How to Practice

There are two reasons to go to the range: for improvement or for fun.  If you go for the latter, you need not read any further.  I am not saying that practice should not be fun but this article is written for the player who wants to develop their game.  Here are some do’s and don’ts when at the range.


  • You should stretch.
  • Have a plan taht focuses on the short term and the long term.
  • Practice the shots that give you trouble.
  • Stay focused.

Stretching is good for immediate and long-term injury prevention.  Stretching can play a large part in increasing your distance by keeping you loose.  Tight muscles are slow and conversely relaxed muscles are fast.  The more flexible you are the more your can coil and build up energy to release and thus more clubhead speed.  One can not swing too fast.

Compile a record of your statistics from your rounds and look for a pattern of weakness.  That could be too many putts, penalty shots, poor strategy, etc.  Assessing the weaknesses in your game is the first step towards improvement. Success comes from having a good plan that targets your weaknesses or mistakes.  Remember golf is a lifelong sport and you have the choice of staying at your current level or working to get better.  Practice to improve your weakness.

Have a plan for each practice session.  Make your weakness your strength.  It doesn’t make sense to practice what you are best at.  Seek out a qualified instructor to help develop a plan for you.  Correct your flaws and spend some time practicing each aspect of the game.

# Directions
Carry on the article about golf range practice, picking up after its last sentence. You won't need the material that comes next.

# Supplied entries
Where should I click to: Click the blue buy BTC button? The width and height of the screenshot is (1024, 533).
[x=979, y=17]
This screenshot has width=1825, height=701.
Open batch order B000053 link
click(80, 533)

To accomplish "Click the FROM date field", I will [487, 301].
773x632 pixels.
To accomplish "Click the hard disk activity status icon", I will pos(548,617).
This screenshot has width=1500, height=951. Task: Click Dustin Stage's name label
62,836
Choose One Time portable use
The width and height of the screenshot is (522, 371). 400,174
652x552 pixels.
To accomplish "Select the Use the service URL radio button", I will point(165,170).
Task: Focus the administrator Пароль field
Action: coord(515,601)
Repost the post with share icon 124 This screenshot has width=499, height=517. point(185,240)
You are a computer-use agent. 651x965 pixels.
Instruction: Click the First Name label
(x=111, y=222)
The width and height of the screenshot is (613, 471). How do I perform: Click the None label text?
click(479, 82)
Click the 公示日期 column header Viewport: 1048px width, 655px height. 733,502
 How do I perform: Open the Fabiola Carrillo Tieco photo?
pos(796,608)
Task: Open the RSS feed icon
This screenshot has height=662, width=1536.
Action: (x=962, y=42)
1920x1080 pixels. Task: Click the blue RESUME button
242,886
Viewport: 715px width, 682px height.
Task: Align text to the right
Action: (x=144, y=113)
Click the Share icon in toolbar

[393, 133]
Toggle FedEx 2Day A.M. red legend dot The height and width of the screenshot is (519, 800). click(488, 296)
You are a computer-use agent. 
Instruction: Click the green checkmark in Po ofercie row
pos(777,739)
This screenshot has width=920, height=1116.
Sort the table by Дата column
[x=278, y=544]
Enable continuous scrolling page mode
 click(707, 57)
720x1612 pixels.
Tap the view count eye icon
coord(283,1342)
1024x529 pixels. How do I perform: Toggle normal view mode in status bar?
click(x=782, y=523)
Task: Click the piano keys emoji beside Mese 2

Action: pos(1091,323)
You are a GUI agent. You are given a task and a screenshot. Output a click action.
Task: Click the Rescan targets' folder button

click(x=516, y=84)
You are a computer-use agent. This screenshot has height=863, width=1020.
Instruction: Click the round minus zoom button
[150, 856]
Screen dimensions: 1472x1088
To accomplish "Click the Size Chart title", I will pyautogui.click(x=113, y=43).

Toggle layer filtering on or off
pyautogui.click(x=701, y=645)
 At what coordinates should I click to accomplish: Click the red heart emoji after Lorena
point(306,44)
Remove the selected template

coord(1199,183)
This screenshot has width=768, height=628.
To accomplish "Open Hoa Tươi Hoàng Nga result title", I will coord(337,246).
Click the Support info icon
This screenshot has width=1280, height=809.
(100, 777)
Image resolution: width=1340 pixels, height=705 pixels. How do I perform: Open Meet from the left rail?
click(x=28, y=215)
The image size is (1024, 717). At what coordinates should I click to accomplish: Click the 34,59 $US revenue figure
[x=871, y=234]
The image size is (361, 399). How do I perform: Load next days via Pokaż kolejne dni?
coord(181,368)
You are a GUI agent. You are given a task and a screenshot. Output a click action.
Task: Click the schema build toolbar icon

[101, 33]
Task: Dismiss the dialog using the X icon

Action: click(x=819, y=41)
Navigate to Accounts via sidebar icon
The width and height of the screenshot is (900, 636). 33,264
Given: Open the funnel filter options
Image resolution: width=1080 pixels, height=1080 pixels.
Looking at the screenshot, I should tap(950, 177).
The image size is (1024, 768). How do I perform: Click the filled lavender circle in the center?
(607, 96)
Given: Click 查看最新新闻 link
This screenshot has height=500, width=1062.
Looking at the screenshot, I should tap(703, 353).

# Response below
Take a break after 30 shots or so.  This way you can stay focused and not fall into a slump.  Watch that you don’t follow up a few bad shots with more bad shots by hitting more range balls.  If you find yourself struggling, slow down, concentrate on making a better practice swing, then try to recreate that with the ball.  Golfers have dominant mistakes or tendencies and when you get tired your muscles will go back to those dominant habits.  Your progress can drop towards the end of your practice session if you start to get tired.  Now we are taking a step in the wrong direction erasing any progress we may have made.


  • Don’t be concerned with your how far you hit on the range.
  • Don’t try things that are not relevant to your mistake like tips from friends or unqualified people.

When you hit range balls you should be concerned with your technique and ball flight and not distance.  You don’t play the same ball as they have on the range.  Range balls can be heavier than legal balls and hence may fly farther.  Also, range balls are cheaply made and lack consistency.  Exposure to the elements and temperature changes will surely affect the liveliness of the ball.  Each ball is probably of different age and the wearing down of dimples will affect the consistency of the ball flight.  The yardage markers usually are not accurate and probably not measured from where you are hitting from.  Focus on ball flight and your technique.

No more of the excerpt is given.